One part of the new social movements of the 1980s-90s retained, and retains, its suspicion of a computer-based communications internationalism, and of the internet and cyberspace more generally. More pragmatic spirits simply adopted and adapted each new development, if in an instrumental way. And the more visionary began to see the internet not simply as a tool but as a space to be disputed and even as community-creating. Amongst the more pragmatic have been the union organisations, and many independent labour and socialist internationalists. Amongst the more visionary and experimental have been the Zapatistas and their supporters, some feminists and those coming out of the ‘community’, ‘alternative’ and other media movements – themselves descendents of 1968. The best-known expression of the new media movement is the de-centred, multi-media, Indy Media Center, which sprang to life during Seattle, 1999, and which now has nodes in such unlikely places as India, Palestine and Russia. (Harcourt 1999, Hellman 1999, IndyMedia website, Hyde 2002, Olesen Forthcoming, Suarez 2003, Waterman 1992, 2001b)
Alongside such new international/ist media practice has gone democratic international media-campaigning, itself traceable back to the thirdworldist (i.e. statist) New World Information and Communication Order of the 1970s-80s.

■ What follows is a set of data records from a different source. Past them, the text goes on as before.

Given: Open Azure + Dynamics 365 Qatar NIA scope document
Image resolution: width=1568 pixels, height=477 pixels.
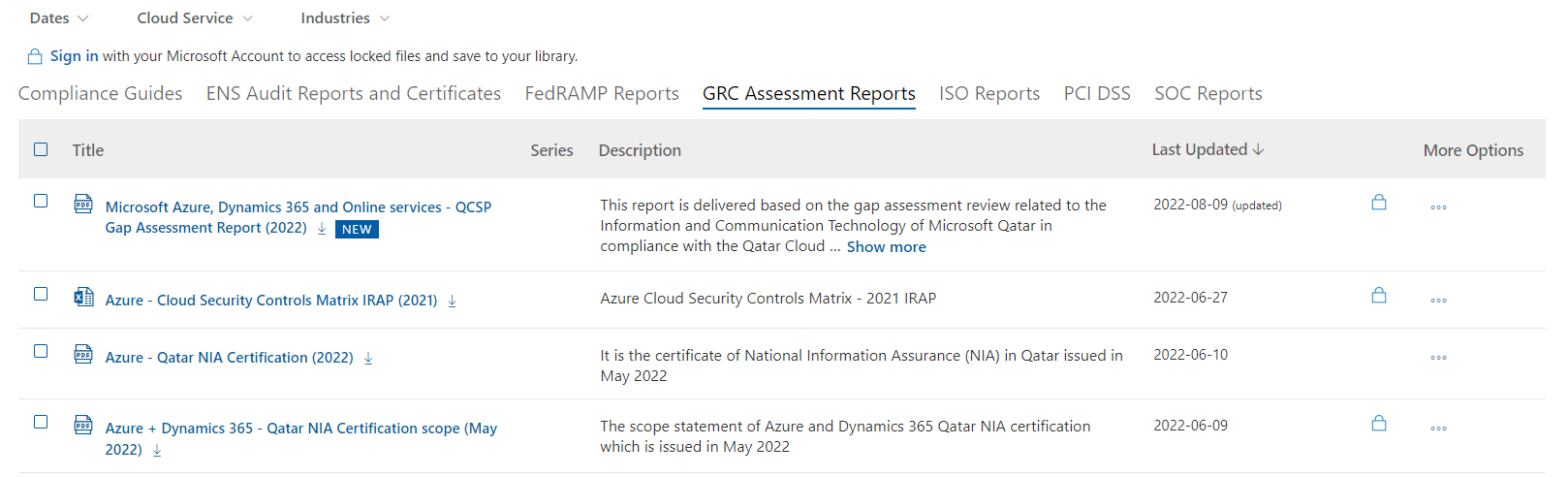Looking at the screenshot, I should (300, 429).
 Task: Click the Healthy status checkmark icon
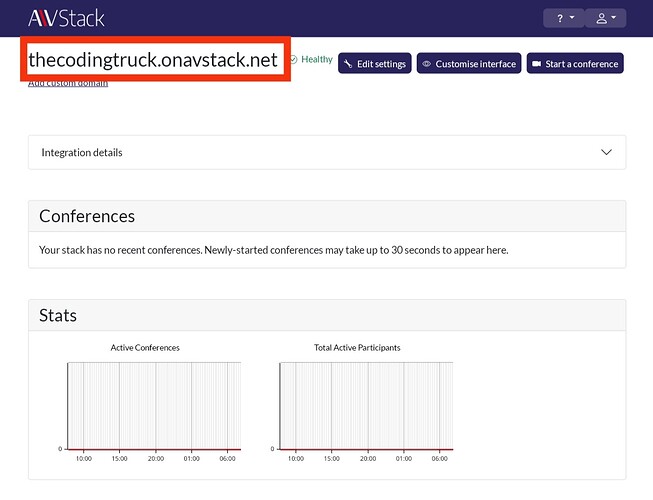click(293, 60)
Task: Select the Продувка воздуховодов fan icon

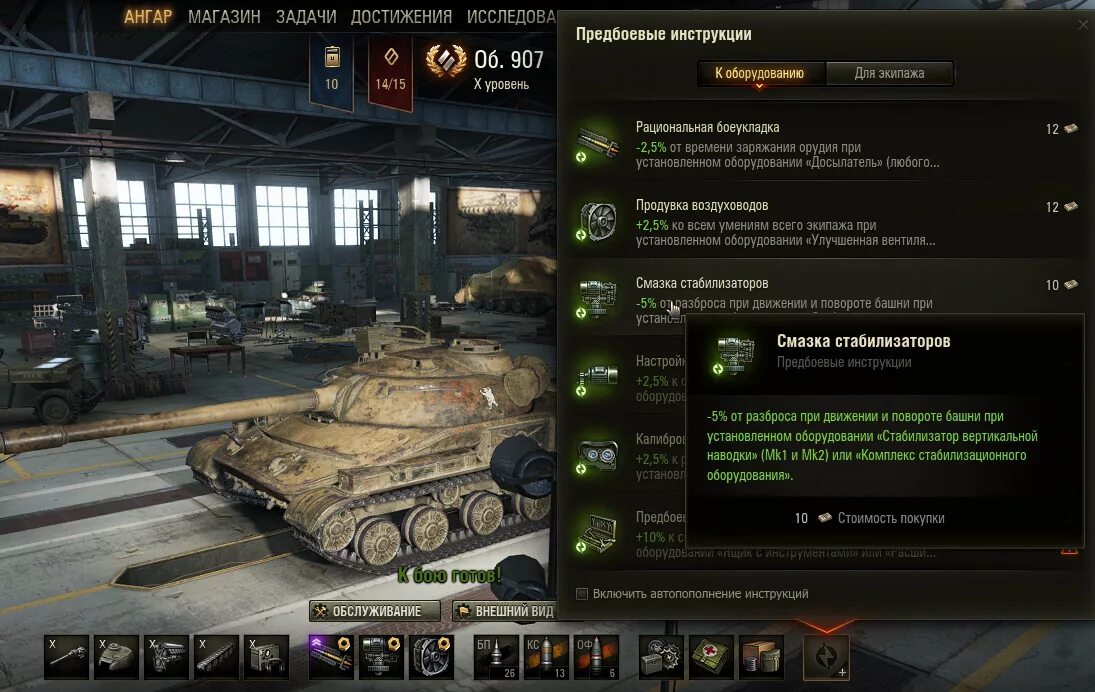Action: point(598,221)
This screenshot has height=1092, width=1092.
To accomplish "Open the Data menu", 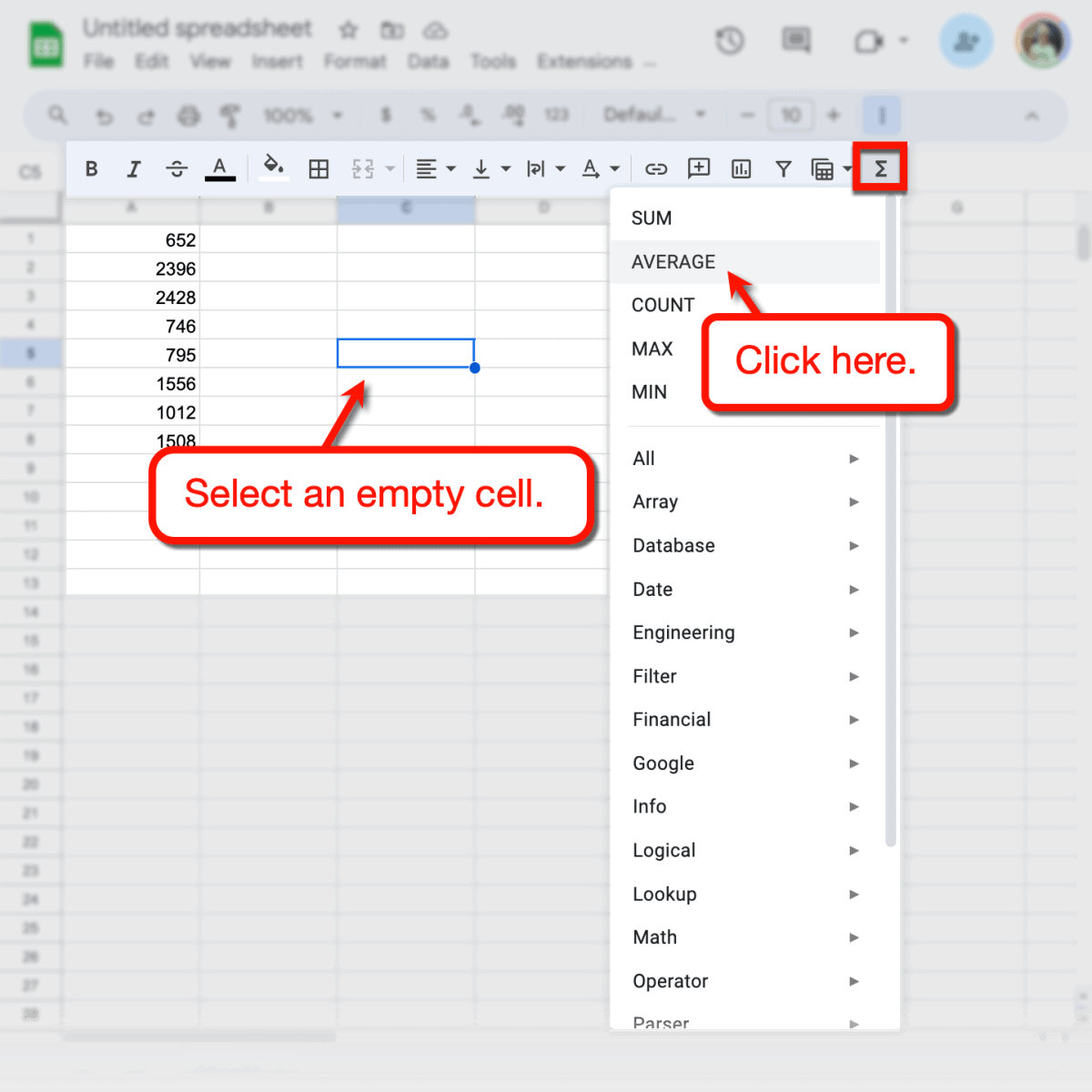I will click(428, 61).
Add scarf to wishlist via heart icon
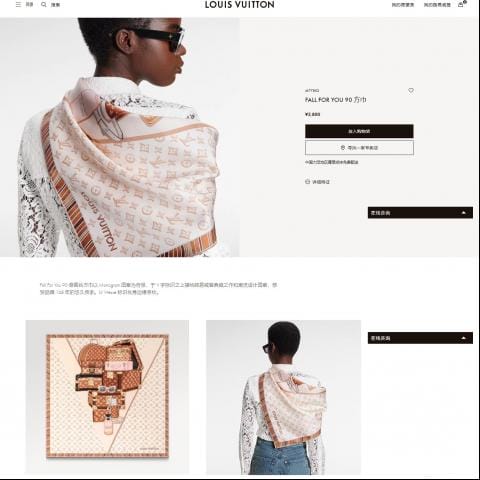The width and height of the screenshot is (480, 480). [411, 90]
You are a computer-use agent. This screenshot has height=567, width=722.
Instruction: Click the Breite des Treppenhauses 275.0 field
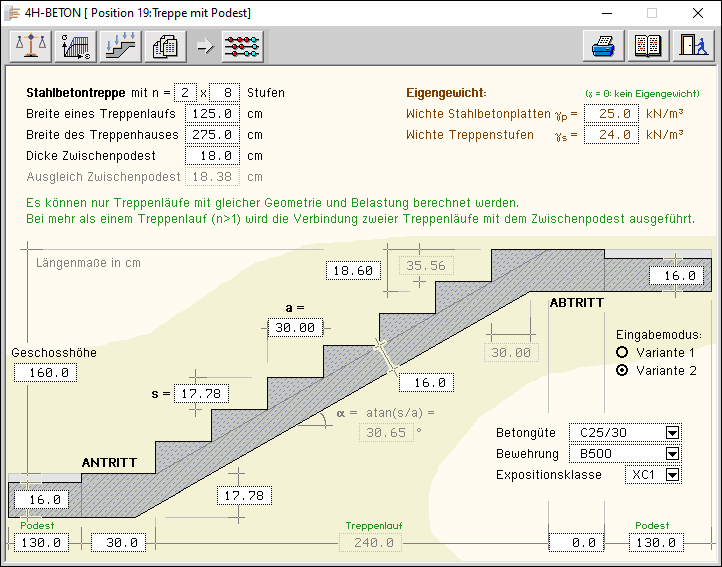(212, 135)
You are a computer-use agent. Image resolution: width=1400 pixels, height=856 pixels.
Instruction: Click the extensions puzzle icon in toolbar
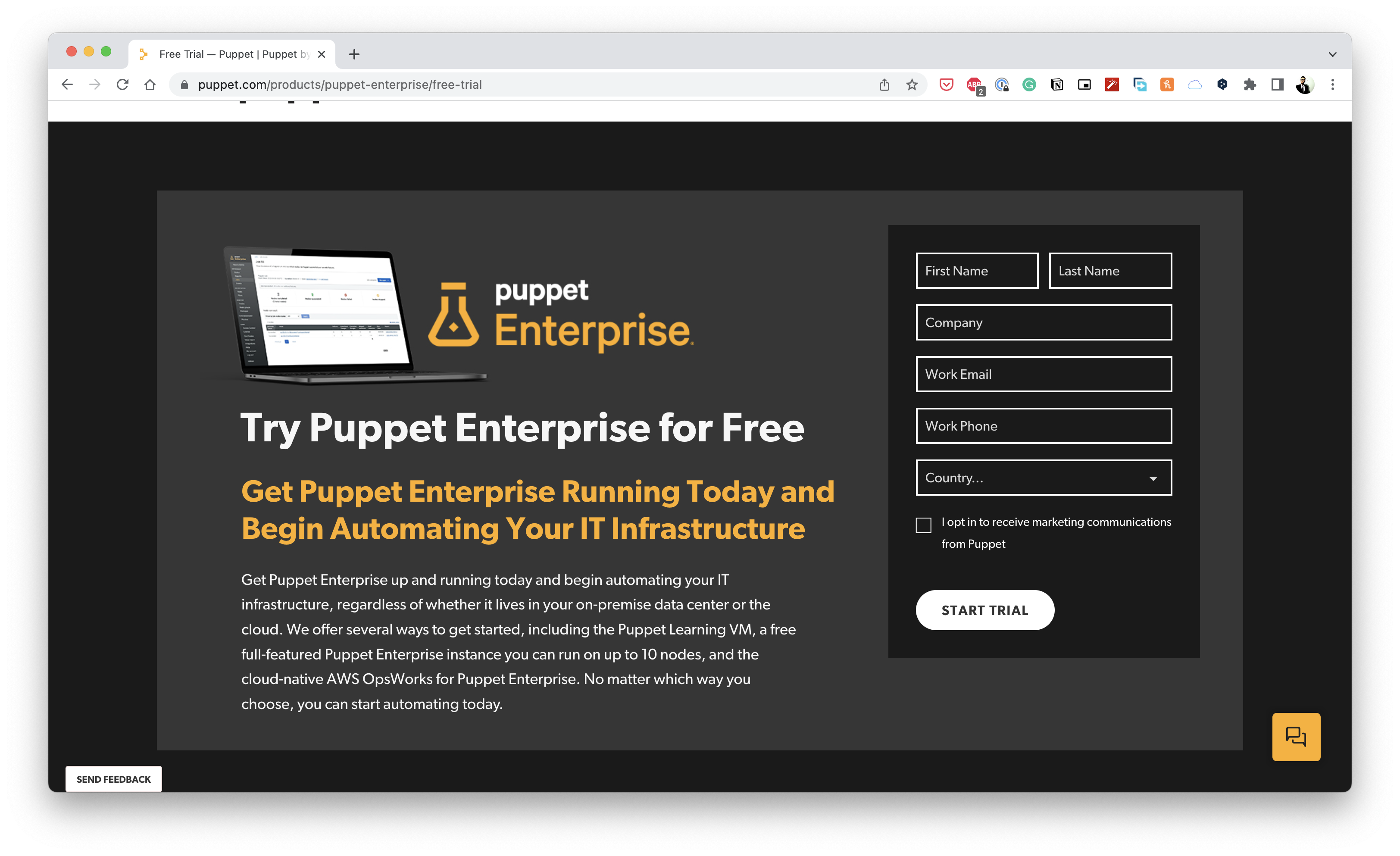coord(1249,84)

Today this has a more radical-democratic or social-movement orientation. Media/cyberspace activity finds multi-faceted expression within the World Social Forum, partly in official panels, partly in more marginal ones. It may also, however, find expression within alternative or oppositional spaces during the World Summit on the Information Society, 2003-5. Such activities, within the United Nations system, may now be being seen as secondary to activity within the framework of the WSF. (Cyberspace after Capitalism 2003, ISIS 2003, Leon, Burch and Tamayo 2001, Putting People First 2003, WSF Thematic Area 3 2003).
Given their low-level of institutionalisation, and of the conventional quest for political power, both the WSF and the GJ&SM have to be considered in cultural/ communicational terms. But, whereas the movement’s protest events have been dramatically networked, and concerned with mass-media and alternative-media address, those of proposition, such as the WSF, have been rather less so, relying on such traditional (new) left forms as the panel and the demonstration. A path-breaking exception here has been, however, the anti-fundamentalist and anti-war masks, videos, posters and hoardings of the feminist Marcosur group at WSF 2 and 3 (Articulación Feminista Marcosur website).

Conclusion: A fifth international?

What is taking shape and place is certainly a new internationalism, though it might be more realistic to put this in the plural, or to distinguish it as ‘the new global solidarity’. There will be argument about whether it surpasses the First-to-Fourth Internationals or provides a basis for some kind of fifth one. However, it is also quite possible that it will reproduce the errors, and failures, of previous internationals. The GJ&SM has not, so far, proven to be a movement much aware of that history, which is also part of its own history - or at least of its inheritance. Those involved in such debates are, however, likely to agree that a movement that is not aware of its history is in danger of repeating it. (Bensaïd 2003, Löwy 2003, Waterman 1992, 2001a).